Line, a messaging app made by South Korea’s Naver Corp. that took off in Japan, just crossed 100 million users globally 19 months after it originally launched.
The app is one of the leading contenders in smartphone messaging in Asia and faces off against Tencent’s WeChat and KakaoTalk. As I’ve written before, when rumors emerged that Facebook was in acquisition talks with WhatsApp, global messaging is very fragmented with many players that do well in specific territories in Asia and Europe.
While Naver didn’t share details on daily or monthly actives, Line’s numbers put it up there among the top smartphone messaging players to watch.
Line gives you free voice calls (like Skype or Facebook’s new overhauled app). Then there’s basic messaging, but Line is a bit goofier with sillier emojis and stickers. There are teddy bears juggling eggplants, bunnies with flames of anger in their eyes, and a shy balding man surrounded by little sparkles and flowers. (Yes.)
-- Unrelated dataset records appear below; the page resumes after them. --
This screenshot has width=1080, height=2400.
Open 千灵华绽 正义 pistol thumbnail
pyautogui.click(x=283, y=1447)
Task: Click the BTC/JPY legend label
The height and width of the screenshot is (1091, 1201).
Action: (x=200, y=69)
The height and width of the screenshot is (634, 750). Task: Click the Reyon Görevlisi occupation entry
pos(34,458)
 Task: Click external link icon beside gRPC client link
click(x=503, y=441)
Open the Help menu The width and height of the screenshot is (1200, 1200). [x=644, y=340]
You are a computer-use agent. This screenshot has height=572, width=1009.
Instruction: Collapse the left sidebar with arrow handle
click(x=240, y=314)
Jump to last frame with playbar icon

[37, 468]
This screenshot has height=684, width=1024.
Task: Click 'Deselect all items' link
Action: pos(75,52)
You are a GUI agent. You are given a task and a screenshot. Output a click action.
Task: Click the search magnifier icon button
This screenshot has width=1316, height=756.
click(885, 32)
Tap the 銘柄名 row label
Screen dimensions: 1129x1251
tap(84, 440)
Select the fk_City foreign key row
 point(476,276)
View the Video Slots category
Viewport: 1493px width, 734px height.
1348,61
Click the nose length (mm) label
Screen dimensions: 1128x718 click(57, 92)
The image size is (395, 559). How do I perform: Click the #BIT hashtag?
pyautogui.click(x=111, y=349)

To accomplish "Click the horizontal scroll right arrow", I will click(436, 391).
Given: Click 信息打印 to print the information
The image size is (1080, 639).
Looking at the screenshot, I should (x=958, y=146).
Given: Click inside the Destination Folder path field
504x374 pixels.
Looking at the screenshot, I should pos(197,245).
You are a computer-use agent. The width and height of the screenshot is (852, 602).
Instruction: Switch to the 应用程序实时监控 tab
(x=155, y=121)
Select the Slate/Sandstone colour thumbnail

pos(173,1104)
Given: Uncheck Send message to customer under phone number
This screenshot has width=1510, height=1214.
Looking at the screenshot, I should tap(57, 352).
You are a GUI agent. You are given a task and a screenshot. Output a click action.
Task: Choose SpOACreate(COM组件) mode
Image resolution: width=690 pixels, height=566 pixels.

Many are free, but some are paid — which is the secret to the app’s financial success. Naver last said Line was pulling in $3.75 million a month in sticker sales in July. But that figure is “a lot higher now,” according to Naver USA’s CEO Jeanie Han. She wouldn’t share figures though.
On top of sticker sales, there are a bunch of brand advertising revenue streams. Like Twitter, Line also has sponsored brand accounts where Coca-Cola can sign up for accounts that users can befriend or follow. Brands can also sponsor packs of stickers.
Like many other consumer mobile companies that have done well in Japan like GREE and DeNA, Naver wants to take Line global. It’s bringing the app to the U.S. and is signing up celebrities like Snoop Dogg to attract teens and twenty-somethings.
They just hired Han, who spent 10 years at Paramount Pictures, to run Naver’s U.S. office and expand Line’s reach in the U.S. They’re planning to attract new users through typical app marketing channels, but also through high-profile partnerships with celebrities and other brands.
Can it be successful, though? Facebook Messenger appears to be the leading standalone app in the U.S. by market share and active usage, according to some data I pulled from a mobile data compression company called Onavo late last year. That app appeared to be actively used by 11 percent of iPhones in the U.S. on Onavo’s network. On the other hand, a smaller percentage of smartphone owners in the U.S. regularly use messaging apps compared to people in other countries, the data showed. So perhaps there’s room for everyone to grow.